To figure out my personal preference for the strobe position inside the Para, I experimented with the focusing rod and realized how versatile this unique feature makes this already wonderful light modifier: depending on my shoot goals I can make the light have more contrast or softer by shifting the strobe further out or deeper into the housing of the Para.

And the best part of it all is that both the softest and the hardest light that it produces look better than the light produced with my Octabox or the Beauty Dish, and you will see it for yourself in the test shots below.

Here’s what the changing of the position of the strobe along the focusing rod does to the light produced. I took test shots as I moved the strobe 1/4 of the focusing scale at a time.

I am a Broncolor Brand Ambassador, because I am in love with their products and quality. And now that I had access to Para 88, a Broncolor Beauty Dish and Para 177, I wanted to compare the light created by these light modifiers to figure out which one I like the best for my work, and here’s what I found.


Here’s what the Broncolor Para 177 light looks like at different degrees of focusing. In my test images the distance between the model and the light is about 2 meters or 6,5 feet.

Notice that when the light is fully focused (the strobe is pulled in and fires close to the back of the Para) there’s overall more light in the frame: on the model as well as on the background. Normally, when going from fully defocused to fully focused, I have to either lower the strobe power output or close my aperture down about 1 or 1,5 f-stop for correct exposure.

The highlights are more pronounced when the strobe is fully pushed in (fully focused) on the focusing rod. My personal preference is around the mid position.

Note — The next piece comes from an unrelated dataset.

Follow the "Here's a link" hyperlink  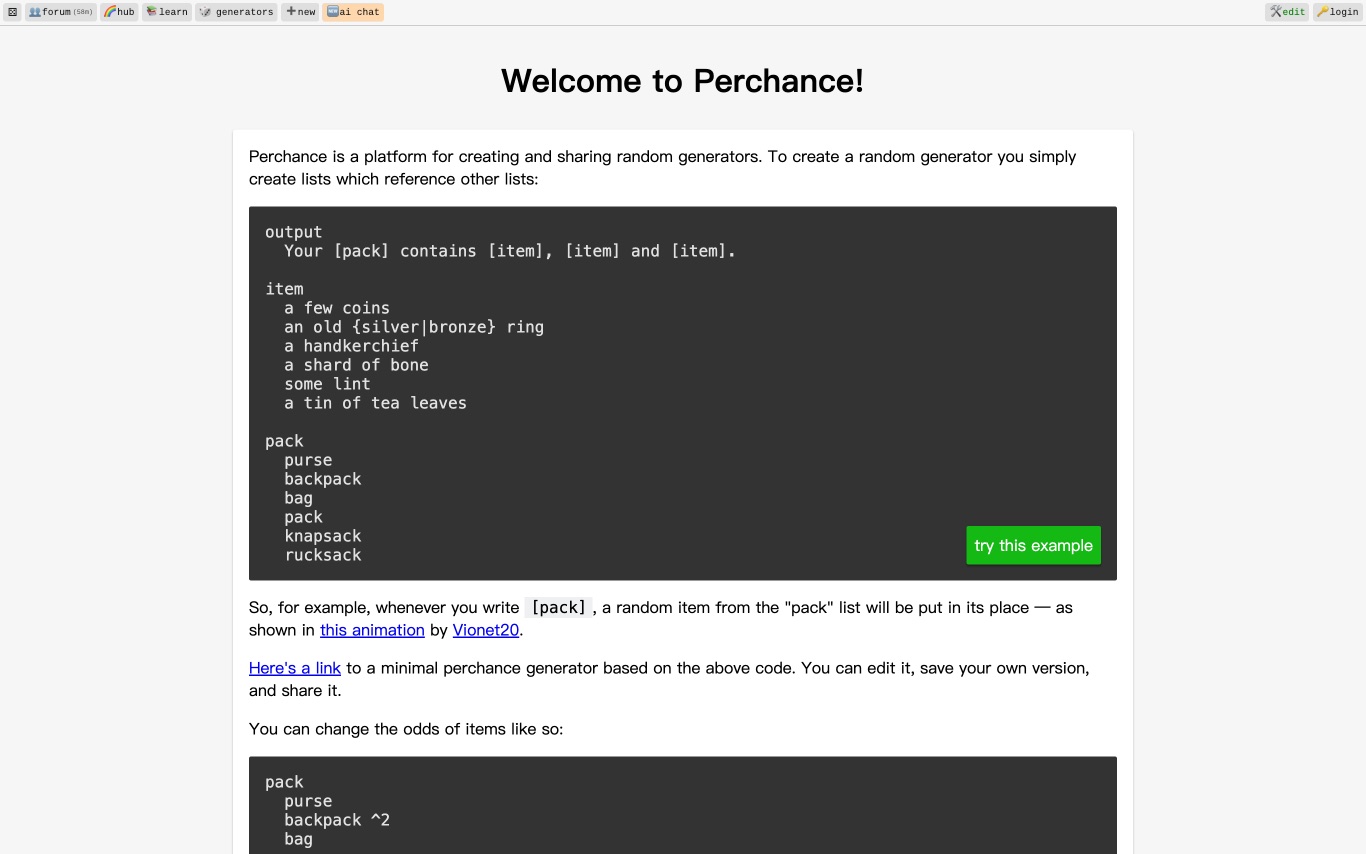click(295, 668)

And finally the main comparison that I wanted to see for myself was of the differences between the light produced by Para 177, Para 88 and the Beauty Dish. Both Paras focusing rod is at its mid position.

At the equivalent distance between the light source and the model’s face, as well as the same camera settings, this is what we got adjusting the strobe power output for correct exposure:

So to summarize, besides the pleasing look of the highlights and shadows that I have already mentioned above, the other heavy argument for Para 88 for me is that this light makes skin retouching easier and faster, and because I do my own retouching it is super important for me.

With all of this said, I am a firm believer in the artistic evolution and it makes total sense for me to purchase this light modifier after I return the loaned equipment – I see the value in this investment. If you are at a different stage in your beauty photography journey, you may not see or care for the subtle differences that I pointed out in my comparison images, and if that’s the case, you are definitely not ready for this light modifier, even if you can afford it right now. Take your time, explore your visual taste and lighting preferences further.

If you do see and appreciate the qualities of the Para 88 light, but are not yet a full-time photographer, or don’t have well-paying commercial jobs yet, begin by renting it for paid jobs or even for your own portfolio shoots. One shoot will be enough for you to understand whether or not this light modifier is for you.

And before I sign off for today, I’d like to thank you for taking the time to read my blog! I have been very busy lately, and I can’t complain because I am doing what I love – shooting for awesome cosmetics brands, getting to know the amazing people who make this industry so badass and fun. But I do miss writing, and I promise I will write more whenever I get a chance!